Parmi les interprètes, le soprano Judith Fa est grand d'expressivité, de fougue et d'une voix toujours saisissante et agréable, incarnant la femme japonaise simple mais héroïque. Dans le rôle de l'autre villageoise, le mezzo-soprano Majdouline Zerari, qui paraît naturellement plus timorée, sait faire évoluer le personnage au travers de l'épreuve. Leurs conjoints, le baryton Taeill Kim et le ténor argentin Carlos Natale, sont brillants, tandis que le soprano brésilien Luanda Siqueira donne à la princesse Wakasa son fort pouvoir ensorceleur. Enfin, le ténor David Tricou fait valoir toute sa polyvalence en tenant bel et bien six rôles secondaires.
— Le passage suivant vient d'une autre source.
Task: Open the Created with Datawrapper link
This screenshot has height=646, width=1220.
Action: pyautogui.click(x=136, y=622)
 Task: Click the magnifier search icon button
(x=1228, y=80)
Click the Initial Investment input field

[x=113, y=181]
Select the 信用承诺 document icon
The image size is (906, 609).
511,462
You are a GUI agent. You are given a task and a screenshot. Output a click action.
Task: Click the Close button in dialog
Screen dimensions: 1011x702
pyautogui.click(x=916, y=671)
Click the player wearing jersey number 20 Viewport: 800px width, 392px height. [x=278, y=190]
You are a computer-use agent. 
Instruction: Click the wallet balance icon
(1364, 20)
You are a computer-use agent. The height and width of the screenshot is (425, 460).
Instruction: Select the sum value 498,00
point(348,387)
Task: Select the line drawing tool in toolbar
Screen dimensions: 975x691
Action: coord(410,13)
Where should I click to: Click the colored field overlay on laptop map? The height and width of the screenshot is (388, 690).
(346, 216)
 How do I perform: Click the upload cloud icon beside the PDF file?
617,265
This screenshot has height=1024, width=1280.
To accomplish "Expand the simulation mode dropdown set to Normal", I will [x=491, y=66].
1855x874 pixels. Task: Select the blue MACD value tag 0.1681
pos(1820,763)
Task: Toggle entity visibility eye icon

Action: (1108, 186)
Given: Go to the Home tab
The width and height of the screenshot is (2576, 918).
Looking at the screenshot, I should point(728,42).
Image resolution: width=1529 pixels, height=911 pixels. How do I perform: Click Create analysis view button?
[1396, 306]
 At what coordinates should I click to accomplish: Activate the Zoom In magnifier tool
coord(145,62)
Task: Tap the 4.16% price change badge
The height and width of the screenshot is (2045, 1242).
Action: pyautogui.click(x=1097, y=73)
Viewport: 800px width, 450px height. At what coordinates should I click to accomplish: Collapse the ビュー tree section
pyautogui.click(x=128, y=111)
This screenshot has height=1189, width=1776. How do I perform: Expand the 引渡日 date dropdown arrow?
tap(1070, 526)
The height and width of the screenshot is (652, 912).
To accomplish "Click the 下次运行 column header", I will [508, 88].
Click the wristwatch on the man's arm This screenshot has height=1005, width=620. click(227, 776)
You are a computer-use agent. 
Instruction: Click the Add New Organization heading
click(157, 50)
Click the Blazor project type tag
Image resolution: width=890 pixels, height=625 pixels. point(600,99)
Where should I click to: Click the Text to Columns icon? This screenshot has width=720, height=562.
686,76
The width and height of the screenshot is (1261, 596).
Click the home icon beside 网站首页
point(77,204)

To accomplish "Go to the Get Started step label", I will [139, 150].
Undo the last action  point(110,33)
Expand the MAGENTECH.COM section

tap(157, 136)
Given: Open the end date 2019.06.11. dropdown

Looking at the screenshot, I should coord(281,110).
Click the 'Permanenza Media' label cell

En dépit de tous les efforts et les soins des chanteurs, ces présences physiques et vocales ne créent pas les êtres humains, libres de leur destin ou possédés par des esprits, tant espérés en tout cas à la mention d'une lune vague après la pluie (l'heure du fantastique...). Les deux brèves histoires de fantômes se recoupent et se dénouent très mal – en reposant peut-être trop sur le postulat cinématographique ? Le livret semble court, plus enclin au pathétique qu'aux signes pourtant cruciaux du surnaturel, et même parfois absurde (« Bouddha, prenez pitié de nous ! »). Il conclut à une pénible recherche de moralité, marquée par une question abominable : « mais la vie est ainsi, n'est-ce pas ? ».